_Aim of the task_.
Transcribe each record as written.

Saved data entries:
┄┄┄┄┄┄┄┄┄┄

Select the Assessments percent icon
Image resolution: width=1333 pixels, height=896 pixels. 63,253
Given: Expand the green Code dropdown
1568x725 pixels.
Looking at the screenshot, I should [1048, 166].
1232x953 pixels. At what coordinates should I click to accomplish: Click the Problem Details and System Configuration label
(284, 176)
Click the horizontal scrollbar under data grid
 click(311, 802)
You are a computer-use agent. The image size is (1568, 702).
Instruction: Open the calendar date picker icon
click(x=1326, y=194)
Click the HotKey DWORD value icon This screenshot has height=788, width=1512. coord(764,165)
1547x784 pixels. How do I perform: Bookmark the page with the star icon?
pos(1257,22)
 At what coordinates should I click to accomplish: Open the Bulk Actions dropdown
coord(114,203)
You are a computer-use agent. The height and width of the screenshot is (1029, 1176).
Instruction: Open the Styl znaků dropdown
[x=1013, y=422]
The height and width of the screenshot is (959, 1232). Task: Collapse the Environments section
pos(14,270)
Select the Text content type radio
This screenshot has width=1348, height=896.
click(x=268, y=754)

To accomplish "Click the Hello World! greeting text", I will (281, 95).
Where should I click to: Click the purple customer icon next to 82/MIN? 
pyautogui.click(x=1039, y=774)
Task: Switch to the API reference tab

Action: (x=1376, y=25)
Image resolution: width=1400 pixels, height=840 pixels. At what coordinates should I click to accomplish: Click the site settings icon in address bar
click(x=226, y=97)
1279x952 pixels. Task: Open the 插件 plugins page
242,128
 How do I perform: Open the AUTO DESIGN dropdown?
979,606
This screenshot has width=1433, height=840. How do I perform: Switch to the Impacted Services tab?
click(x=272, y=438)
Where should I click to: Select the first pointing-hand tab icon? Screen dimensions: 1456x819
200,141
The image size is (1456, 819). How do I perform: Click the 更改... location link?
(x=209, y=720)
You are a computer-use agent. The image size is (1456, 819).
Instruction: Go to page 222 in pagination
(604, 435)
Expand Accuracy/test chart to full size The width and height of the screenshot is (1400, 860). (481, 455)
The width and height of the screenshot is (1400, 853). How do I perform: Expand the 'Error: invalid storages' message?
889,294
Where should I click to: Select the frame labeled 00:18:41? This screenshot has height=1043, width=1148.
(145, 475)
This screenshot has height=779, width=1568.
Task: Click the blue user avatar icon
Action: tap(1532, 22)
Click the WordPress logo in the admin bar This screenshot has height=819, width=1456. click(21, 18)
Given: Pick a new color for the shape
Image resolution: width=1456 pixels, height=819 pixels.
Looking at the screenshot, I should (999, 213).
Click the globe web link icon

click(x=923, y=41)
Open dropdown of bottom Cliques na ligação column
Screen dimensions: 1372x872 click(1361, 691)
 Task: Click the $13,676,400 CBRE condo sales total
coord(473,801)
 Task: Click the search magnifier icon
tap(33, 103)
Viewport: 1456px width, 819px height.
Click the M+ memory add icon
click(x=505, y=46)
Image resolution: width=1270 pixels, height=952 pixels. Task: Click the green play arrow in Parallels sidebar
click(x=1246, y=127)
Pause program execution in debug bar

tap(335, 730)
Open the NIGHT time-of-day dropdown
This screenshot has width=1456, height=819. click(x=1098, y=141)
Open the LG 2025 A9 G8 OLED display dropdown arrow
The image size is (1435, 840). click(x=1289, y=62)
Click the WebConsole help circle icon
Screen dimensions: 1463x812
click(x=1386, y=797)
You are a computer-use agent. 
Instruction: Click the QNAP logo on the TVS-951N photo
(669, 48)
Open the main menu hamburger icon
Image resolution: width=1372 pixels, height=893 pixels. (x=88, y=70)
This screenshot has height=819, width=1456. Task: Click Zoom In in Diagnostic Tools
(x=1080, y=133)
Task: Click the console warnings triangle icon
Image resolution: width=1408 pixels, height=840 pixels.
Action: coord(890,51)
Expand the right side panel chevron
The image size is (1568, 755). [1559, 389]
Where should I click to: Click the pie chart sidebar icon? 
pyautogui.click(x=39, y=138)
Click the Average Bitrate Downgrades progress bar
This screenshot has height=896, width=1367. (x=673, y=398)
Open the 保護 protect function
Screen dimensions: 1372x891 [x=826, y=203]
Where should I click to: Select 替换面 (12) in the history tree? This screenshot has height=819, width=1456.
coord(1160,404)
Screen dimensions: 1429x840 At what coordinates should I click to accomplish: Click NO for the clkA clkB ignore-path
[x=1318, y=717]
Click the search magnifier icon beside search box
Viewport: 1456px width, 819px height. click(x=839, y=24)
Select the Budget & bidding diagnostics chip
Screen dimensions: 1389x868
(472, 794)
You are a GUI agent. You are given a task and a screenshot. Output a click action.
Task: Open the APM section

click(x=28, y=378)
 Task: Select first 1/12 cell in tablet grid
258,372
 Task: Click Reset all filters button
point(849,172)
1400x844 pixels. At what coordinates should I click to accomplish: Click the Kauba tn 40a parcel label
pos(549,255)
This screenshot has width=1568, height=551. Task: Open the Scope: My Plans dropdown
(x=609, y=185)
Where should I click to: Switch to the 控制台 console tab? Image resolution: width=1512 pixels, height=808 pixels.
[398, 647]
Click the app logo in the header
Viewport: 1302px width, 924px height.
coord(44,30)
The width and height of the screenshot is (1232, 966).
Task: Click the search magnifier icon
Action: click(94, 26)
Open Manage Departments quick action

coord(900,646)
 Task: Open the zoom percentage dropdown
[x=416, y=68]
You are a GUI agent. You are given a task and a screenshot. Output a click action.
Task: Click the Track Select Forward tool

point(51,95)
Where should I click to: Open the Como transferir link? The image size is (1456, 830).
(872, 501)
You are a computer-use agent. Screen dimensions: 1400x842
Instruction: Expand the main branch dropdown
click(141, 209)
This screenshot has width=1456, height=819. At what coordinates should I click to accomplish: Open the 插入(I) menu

┄┄┄┄┄┄┄┄┄┄

_Task answer_.
Select the Assessments percent icon
Image resolution: width=1333 pixels, height=896 pixels. 63,253
Given: Expand the green Code dropdown
1568x725 pixels.
Looking at the screenshot, I should [1048, 166].
1232x953 pixels. At what coordinates should I click to accomplish: Click the Problem Details and System Configuration label
(284, 176)
Click the horizontal scrollbar under data grid
 click(311, 802)
You are a computer-use agent. The image size is (1568, 702).
Instruction: Open the calendar date picker icon
click(x=1326, y=194)
Click the HotKey DWORD value icon This screenshot has height=788, width=1512. coord(764,165)
1547x784 pixels. How do I perform: Bookmark the page with the star icon?
pos(1257,22)
 At what coordinates should I click to accomplish: Open the Bulk Actions dropdown
coord(114,203)
You are a computer-use agent. The height and width of the screenshot is (1029, 1176).
Instruction: Open the Styl znaků dropdown
[x=1013, y=422]
The height and width of the screenshot is (959, 1232). Task: Collapse the Environments section
pos(14,270)
Select the Text content type radio
This screenshot has width=1348, height=896.
click(x=268, y=754)

To accomplish "Click the Hello World! greeting text", I will (281, 95).
Where should I click to: Click the purple customer icon next to 82/MIN? 
pyautogui.click(x=1039, y=774)
Task: Switch to the API reference tab

Action: (x=1376, y=25)
Image resolution: width=1400 pixels, height=840 pixels. At what coordinates should I click to accomplish: Click the site settings icon in address bar
click(x=226, y=97)
1279x952 pixels. Task: Open the 插件 plugins page
242,128
 How do I perform: Open the AUTO DESIGN dropdown?
979,606
This screenshot has width=1433, height=840. How do I perform: Switch to the Impacted Services tab?
click(x=272, y=438)
Where should I click to: Select the first pointing-hand tab icon? Screen dimensions: 1456x819
200,141
The image size is (1456, 819). How do I perform: Click the 更改... location link?
(x=209, y=720)
You are a computer-use agent. The image size is (1456, 819).
Instruction: Go to page 222 in pagination
(604, 435)
Expand Accuracy/test chart to full size The width and height of the screenshot is (1400, 860). (481, 455)
The width and height of the screenshot is (1400, 853). How do I perform: Expand the 'Error: invalid storages' message?
889,294
Where should I click to: Select the frame labeled 00:18:41? This screenshot has height=1043, width=1148.
(145, 475)
This screenshot has height=779, width=1568.
Task: Click the blue user avatar icon
Action: tap(1532, 22)
Click the WordPress logo in the admin bar This screenshot has height=819, width=1456. click(21, 18)
Given: Pick a new color for the shape
Image resolution: width=1456 pixels, height=819 pixels.
Looking at the screenshot, I should (999, 213).
Click the globe web link icon

click(x=923, y=41)
Open dropdown of bottom Cliques na ligação column
Screen dimensions: 1372x872 click(1361, 691)
 Task: Click the $13,676,400 CBRE condo sales total
coord(473,801)
 Task: Click the search magnifier icon
tap(33, 103)
Viewport: 1456px width, 819px height.
Click the M+ memory add icon
click(x=505, y=46)
Image resolution: width=1270 pixels, height=952 pixels. Task: Click the green play arrow in Parallels sidebar
click(x=1246, y=127)
Pause program execution in debug bar

tap(335, 730)
Open the NIGHT time-of-day dropdown
This screenshot has width=1456, height=819. click(x=1098, y=141)
Open the LG 2025 A9 G8 OLED display dropdown arrow
The image size is (1435, 840). click(x=1289, y=62)
Click the WebConsole help circle icon
Screen dimensions: 1463x812
click(x=1386, y=797)
You are a computer-use agent. 
Instruction: Click the QNAP logo on the TVS-951N photo
(669, 48)
Open the main menu hamburger icon
Image resolution: width=1372 pixels, height=893 pixels. (x=88, y=70)
This screenshot has height=819, width=1456. Task: Click Zoom In in Diagnostic Tools
(x=1080, y=133)
Task: Click the console warnings triangle icon
Image resolution: width=1408 pixels, height=840 pixels.
Action: coord(890,51)
Expand the right side panel chevron
The image size is (1568, 755). [1559, 389]
Where should I click to: Click the pie chart sidebar icon? 
pyautogui.click(x=39, y=138)
Click the Average Bitrate Downgrades progress bar
This screenshot has height=896, width=1367. (x=673, y=398)
Open the 保護 protect function
Screen dimensions: 1372x891 [x=826, y=203]
Where should I click to: Select 替换面 (12) in the history tree? This screenshot has height=819, width=1456.
coord(1160,404)
Screen dimensions: 1429x840 At what coordinates should I click to accomplish: Click NO for the clkA clkB ignore-path
[x=1318, y=717]
Click the search magnifier icon beside search box
Viewport: 1456px width, 819px height. click(x=839, y=24)
Select the Budget & bidding diagnostics chip
Screen dimensions: 1389x868
(472, 794)
You are a GUI agent. You are given a task and a screenshot. Output a click action.
Task: Open the APM section

click(x=28, y=378)
 Task: Select first 1/12 cell in tablet grid
258,372
 Task: Click Reset all filters button
point(849,172)
1400x844 pixels. At what coordinates should I click to accomplish: Click the Kauba tn 40a parcel label
pos(549,255)
This screenshot has width=1568, height=551. Task: Open the Scope: My Plans dropdown
(x=609, y=185)
Where should I click to: Switch to the 控制台 console tab? Image resolution: width=1512 pixels, height=808 pixels.
[398, 647]
Click the app logo in the header
Viewport: 1302px width, 924px height.
coord(44,30)
The width and height of the screenshot is (1232, 966).
Task: Click the search magnifier icon
Action: click(94, 26)
Open Manage Departments quick action

coord(900,646)
 Task: Open the zoom percentage dropdown
[x=416, y=68]
You are a GUI agent. You are given a task and a screenshot. Output a click action.
Task: Click the Track Select Forward tool

point(51,95)
Where should I click to: Open the Como transferir link? The image size is (1456, 830).
(872, 501)
You are a computer-use agent. Screen dimensions: 1400x842
Instruction: Expand the main branch dropdown
click(141, 209)
This screenshot has width=1456, height=819. At what coordinates should I click to accomplish: Open the 插入(I) menu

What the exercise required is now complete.